L’appareil titubait, mais enfin il tenait encore l’air. Je me dépêchai de rentrer. Juste au moment où j’amorçai ma prise de terrain, une averse de bombes dégringola sur les pistes. Je parvins -je ne saurai comment- à me poser. Sans attendre l’arrêt complet de mon zinc, je sautai et me jetai dans un des innombrables entonnoirs. Il y en avait partout. A mesure que le bombardement se poursuivait, mes nerfs se crispaient. Tout à coup j’entendis tout près de moi une pétarade. Une motocyclette freina au bord de mon entonnoir. C’était un de mes mécaniciens qui risquait sa vie pour sauver la mienne. Je bondis sur le siège arrière.
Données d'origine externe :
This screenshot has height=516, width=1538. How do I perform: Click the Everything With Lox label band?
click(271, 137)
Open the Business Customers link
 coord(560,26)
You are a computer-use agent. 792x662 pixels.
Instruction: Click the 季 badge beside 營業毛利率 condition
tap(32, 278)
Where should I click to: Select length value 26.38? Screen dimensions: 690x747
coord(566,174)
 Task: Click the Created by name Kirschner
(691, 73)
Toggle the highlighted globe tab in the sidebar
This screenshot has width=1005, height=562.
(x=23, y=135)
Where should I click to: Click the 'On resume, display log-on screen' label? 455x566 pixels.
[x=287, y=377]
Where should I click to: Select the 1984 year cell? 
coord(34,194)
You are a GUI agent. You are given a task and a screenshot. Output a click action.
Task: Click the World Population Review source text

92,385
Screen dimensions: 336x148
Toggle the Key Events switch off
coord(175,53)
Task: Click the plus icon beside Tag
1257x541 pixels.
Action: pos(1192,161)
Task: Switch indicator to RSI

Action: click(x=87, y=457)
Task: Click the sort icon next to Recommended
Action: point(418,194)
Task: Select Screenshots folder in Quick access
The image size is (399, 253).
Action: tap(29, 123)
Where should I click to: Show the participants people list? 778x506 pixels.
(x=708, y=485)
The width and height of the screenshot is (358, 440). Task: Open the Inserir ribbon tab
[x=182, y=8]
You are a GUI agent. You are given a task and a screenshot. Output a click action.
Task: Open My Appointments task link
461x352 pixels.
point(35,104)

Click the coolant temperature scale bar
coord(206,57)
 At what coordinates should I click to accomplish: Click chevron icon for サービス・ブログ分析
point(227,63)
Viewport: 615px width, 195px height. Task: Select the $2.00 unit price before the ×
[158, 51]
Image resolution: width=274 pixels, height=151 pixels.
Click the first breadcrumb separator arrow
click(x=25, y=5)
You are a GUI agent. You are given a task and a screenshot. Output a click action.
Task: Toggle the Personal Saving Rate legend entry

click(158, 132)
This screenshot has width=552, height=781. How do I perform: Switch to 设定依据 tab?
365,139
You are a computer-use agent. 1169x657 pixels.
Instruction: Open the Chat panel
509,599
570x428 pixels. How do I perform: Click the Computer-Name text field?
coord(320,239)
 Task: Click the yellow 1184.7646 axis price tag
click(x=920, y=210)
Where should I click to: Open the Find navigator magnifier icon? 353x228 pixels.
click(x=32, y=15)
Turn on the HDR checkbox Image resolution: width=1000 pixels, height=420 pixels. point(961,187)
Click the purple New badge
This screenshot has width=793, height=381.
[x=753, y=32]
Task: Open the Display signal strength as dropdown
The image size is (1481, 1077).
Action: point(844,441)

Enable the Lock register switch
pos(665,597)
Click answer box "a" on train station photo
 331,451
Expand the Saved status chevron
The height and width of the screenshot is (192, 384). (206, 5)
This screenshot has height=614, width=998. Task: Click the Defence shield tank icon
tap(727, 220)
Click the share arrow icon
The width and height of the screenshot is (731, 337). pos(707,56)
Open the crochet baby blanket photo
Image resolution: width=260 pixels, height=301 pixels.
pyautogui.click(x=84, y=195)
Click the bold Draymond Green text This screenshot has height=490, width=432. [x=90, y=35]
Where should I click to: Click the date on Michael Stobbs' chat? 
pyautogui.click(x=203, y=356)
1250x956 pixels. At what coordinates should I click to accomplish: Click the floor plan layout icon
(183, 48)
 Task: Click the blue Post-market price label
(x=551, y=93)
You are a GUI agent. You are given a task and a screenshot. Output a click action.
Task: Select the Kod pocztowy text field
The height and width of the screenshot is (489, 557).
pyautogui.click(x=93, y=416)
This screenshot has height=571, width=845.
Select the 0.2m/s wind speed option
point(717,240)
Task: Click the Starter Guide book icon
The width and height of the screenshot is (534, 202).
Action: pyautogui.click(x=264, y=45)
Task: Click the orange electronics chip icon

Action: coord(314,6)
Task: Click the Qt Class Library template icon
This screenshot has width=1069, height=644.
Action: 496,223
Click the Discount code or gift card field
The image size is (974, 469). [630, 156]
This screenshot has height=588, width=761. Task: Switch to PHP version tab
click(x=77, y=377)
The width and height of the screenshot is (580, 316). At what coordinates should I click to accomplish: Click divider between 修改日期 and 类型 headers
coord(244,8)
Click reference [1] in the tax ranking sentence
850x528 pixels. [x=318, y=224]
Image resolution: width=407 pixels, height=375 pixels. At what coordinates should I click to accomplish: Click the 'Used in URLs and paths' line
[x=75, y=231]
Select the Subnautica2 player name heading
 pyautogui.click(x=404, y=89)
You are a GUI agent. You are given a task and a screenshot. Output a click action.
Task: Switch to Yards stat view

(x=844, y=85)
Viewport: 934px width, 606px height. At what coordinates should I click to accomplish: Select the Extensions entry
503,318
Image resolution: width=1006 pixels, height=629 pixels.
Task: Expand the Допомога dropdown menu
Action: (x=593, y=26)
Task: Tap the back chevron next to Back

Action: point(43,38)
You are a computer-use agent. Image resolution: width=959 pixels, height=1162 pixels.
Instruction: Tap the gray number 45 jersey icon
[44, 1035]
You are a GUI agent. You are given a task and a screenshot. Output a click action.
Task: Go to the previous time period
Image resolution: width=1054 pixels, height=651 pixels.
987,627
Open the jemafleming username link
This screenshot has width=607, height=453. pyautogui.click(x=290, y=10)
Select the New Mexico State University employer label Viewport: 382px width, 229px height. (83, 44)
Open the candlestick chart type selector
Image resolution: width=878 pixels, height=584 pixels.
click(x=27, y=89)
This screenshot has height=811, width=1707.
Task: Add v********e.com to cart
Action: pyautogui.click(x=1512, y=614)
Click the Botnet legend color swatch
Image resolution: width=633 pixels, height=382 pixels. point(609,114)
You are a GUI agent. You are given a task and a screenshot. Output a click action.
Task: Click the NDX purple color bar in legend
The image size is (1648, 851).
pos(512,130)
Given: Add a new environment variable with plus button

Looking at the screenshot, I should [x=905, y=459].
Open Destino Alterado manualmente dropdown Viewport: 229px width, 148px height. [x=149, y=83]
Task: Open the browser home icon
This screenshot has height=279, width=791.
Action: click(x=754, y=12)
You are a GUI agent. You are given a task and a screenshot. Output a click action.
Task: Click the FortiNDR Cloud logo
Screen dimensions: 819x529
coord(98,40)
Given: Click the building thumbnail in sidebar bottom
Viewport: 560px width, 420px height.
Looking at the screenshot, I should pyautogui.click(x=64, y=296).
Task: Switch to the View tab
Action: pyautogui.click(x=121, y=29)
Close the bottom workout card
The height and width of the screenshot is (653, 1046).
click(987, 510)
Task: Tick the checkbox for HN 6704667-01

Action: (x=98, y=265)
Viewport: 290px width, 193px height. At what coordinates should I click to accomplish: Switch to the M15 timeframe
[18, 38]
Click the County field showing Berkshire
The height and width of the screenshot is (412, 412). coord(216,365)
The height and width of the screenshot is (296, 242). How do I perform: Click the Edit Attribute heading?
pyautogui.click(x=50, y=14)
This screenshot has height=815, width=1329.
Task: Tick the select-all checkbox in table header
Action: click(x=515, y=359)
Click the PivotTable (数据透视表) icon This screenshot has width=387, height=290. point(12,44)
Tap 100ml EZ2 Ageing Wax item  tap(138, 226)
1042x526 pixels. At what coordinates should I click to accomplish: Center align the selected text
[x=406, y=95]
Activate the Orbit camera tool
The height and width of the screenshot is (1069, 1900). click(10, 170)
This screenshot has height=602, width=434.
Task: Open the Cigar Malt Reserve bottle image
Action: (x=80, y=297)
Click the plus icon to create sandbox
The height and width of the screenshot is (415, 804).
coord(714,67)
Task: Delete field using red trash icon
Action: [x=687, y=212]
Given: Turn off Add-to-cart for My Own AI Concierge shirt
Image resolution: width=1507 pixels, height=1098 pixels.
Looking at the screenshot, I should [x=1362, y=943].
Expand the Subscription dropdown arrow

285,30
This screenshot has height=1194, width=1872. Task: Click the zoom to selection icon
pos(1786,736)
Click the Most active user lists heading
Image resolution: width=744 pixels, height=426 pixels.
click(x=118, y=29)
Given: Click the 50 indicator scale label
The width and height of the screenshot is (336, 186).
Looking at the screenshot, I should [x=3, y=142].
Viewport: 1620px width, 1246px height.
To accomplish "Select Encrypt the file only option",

Comme nous sortions du périmètre dangereux, je lui donnai une tape amicale sur l’épaule. Il tourna la tête et me sourit. Il avait compris tout ce que je n’étais pas encore capable de lui dire.

Quinze jours plus tard, le 3 mai 1945, nos derniers appareils étaient alignés, sans aucun camouflage, sur l’aérodrome de Salzbourg. Dans le ciel tournoyaient des chasseurs américains. Ils ne songeaient pas à nous mitrailler. Probablement ils espéraient piloter bientôt ces chasseurs à réaction qu’ils avaient tant redoutés. la ville s’apprêtait à recevoir les pointes avancées de l’armée Devers. Quand nous entendîmes le fracas des premiers chars, nos Messerschmitt s’embrasèrent."

Général Galland, Jusqu’au bout sur nos Messerschmitt.